[Data entries]
>> Start

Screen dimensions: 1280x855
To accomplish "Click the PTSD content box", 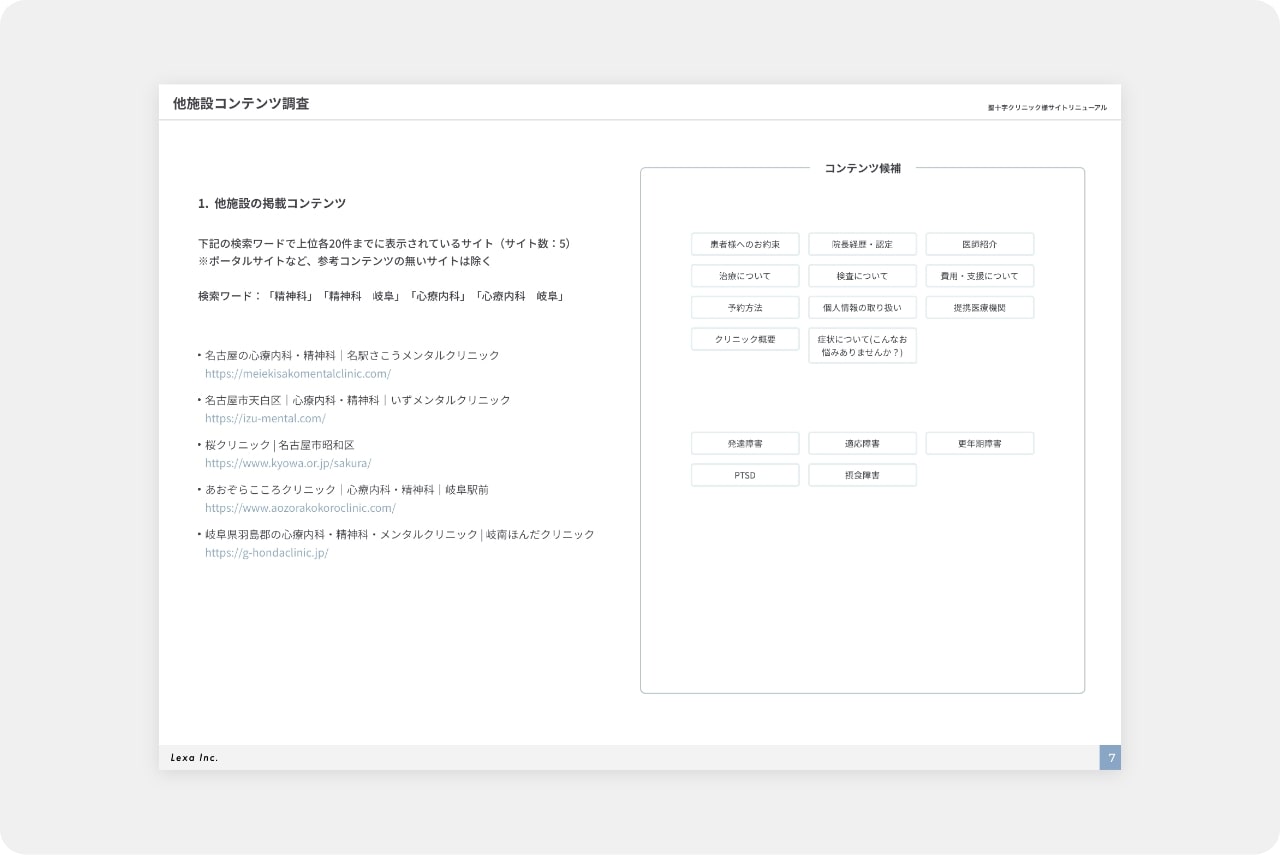I will 745,475.
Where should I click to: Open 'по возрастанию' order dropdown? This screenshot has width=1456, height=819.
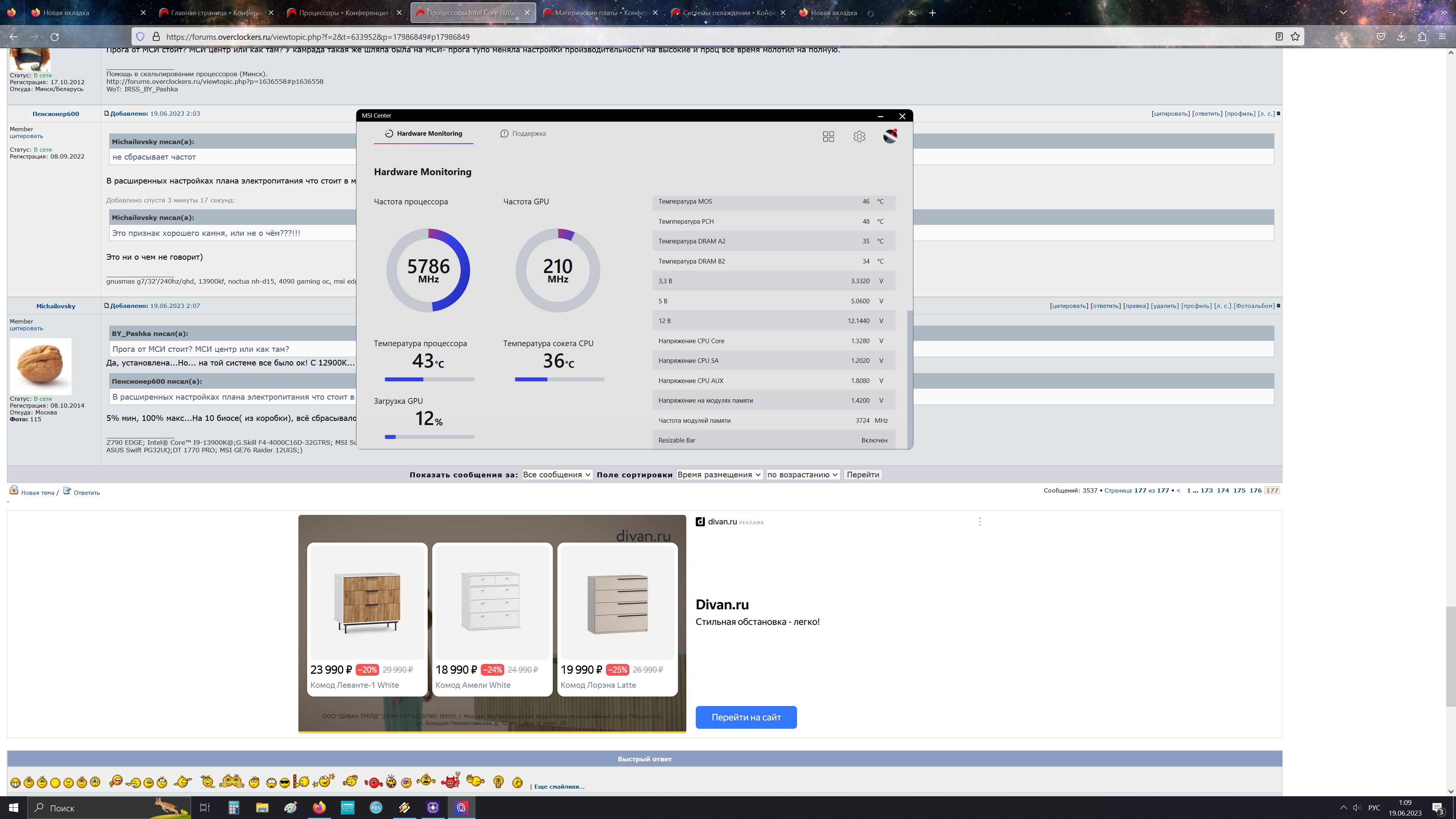pyautogui.click(x=802, y=475)
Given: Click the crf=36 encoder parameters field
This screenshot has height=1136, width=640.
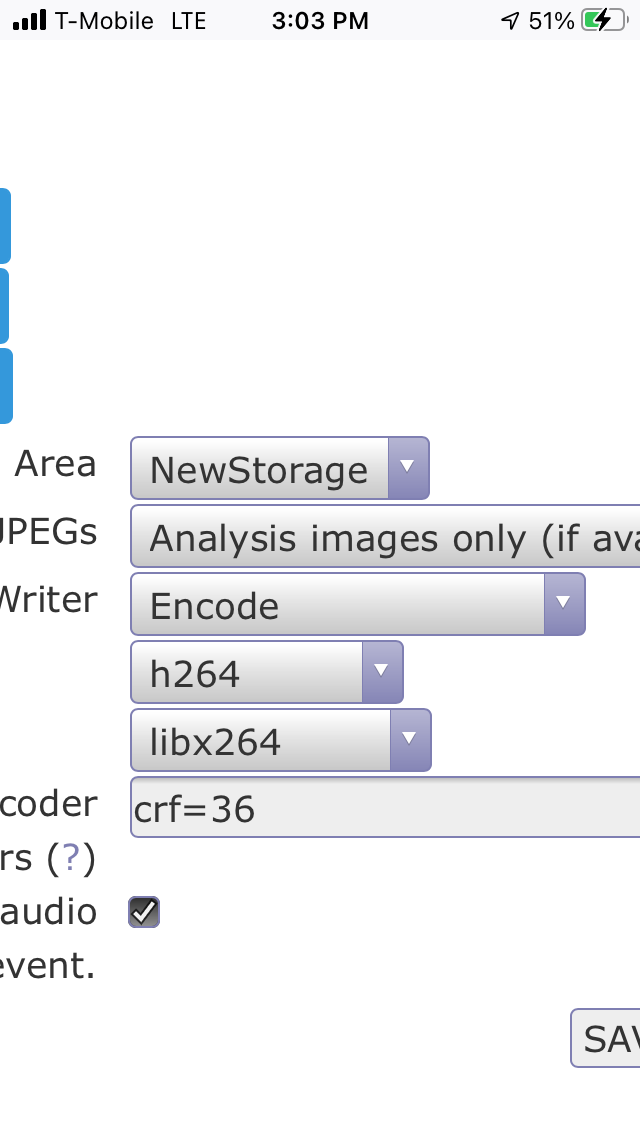Looking at the screenshot, I should pos(385,807).
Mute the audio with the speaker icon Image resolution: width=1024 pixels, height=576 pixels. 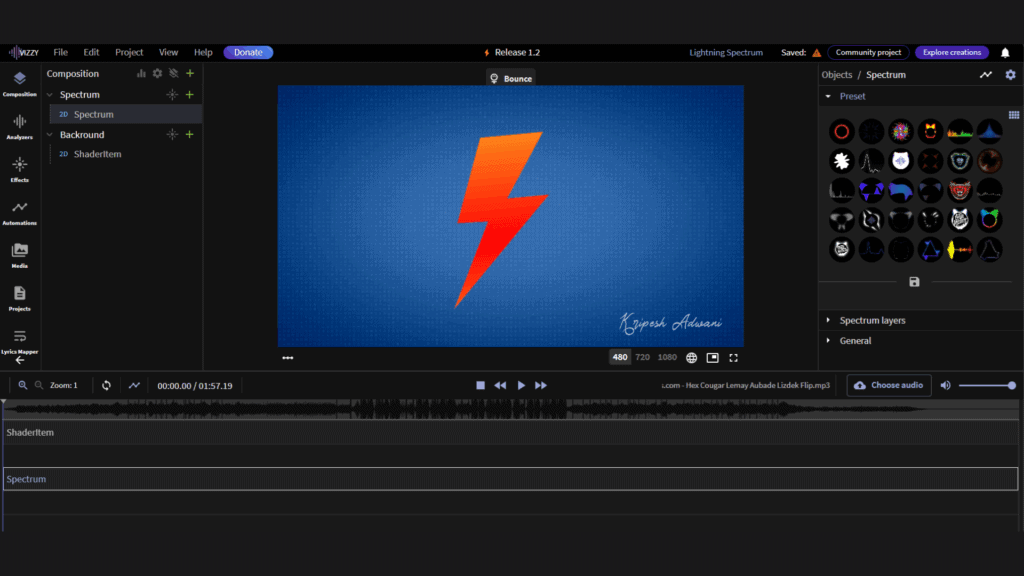(945, 385)
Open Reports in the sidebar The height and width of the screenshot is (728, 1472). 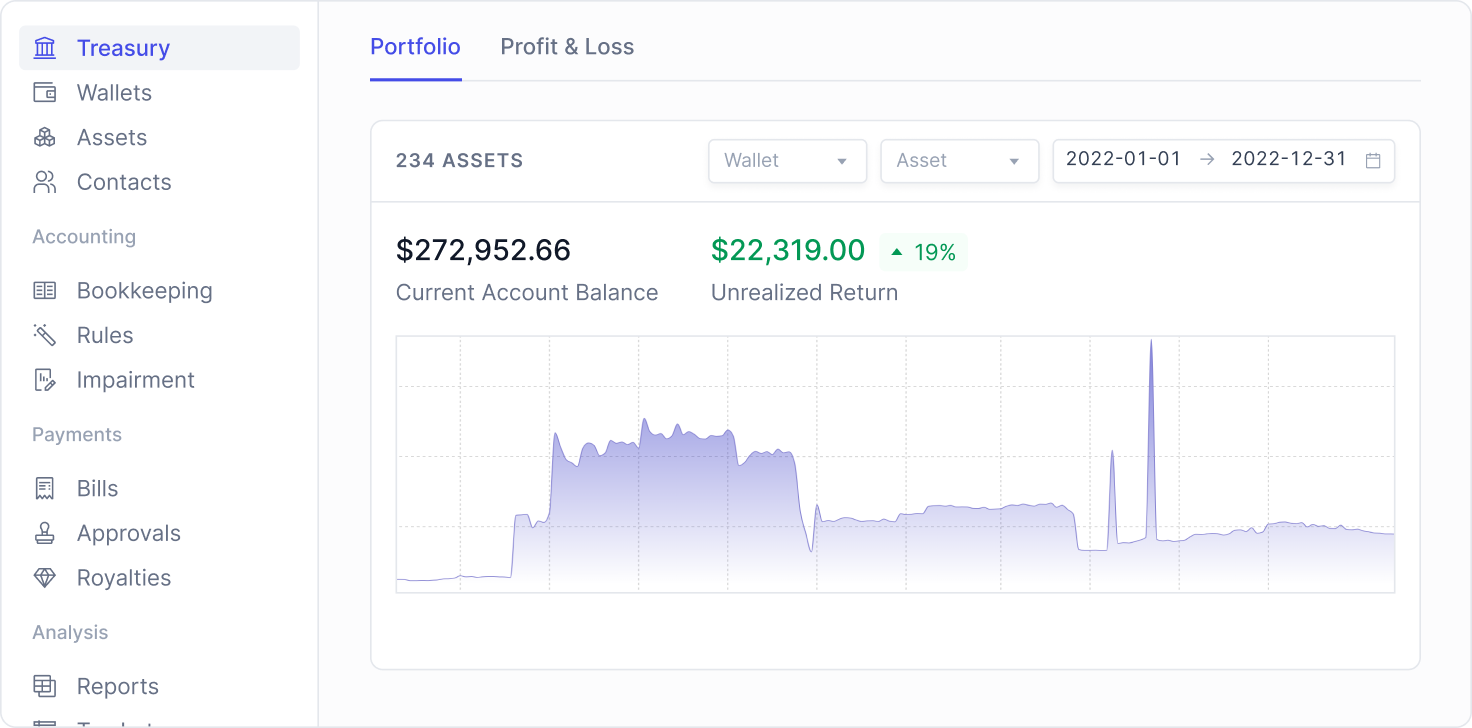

>> End

AIM OF THE EXERCISE | Please pick out every line in the listing above that contains the word "This", and copy each one. Case counts.

TASK ANSWER |
Where should I click to: Open 'по возрастанию' order dropdown? This screenshot has width=1456, height=819.
This screenshot has height=1136, width=640.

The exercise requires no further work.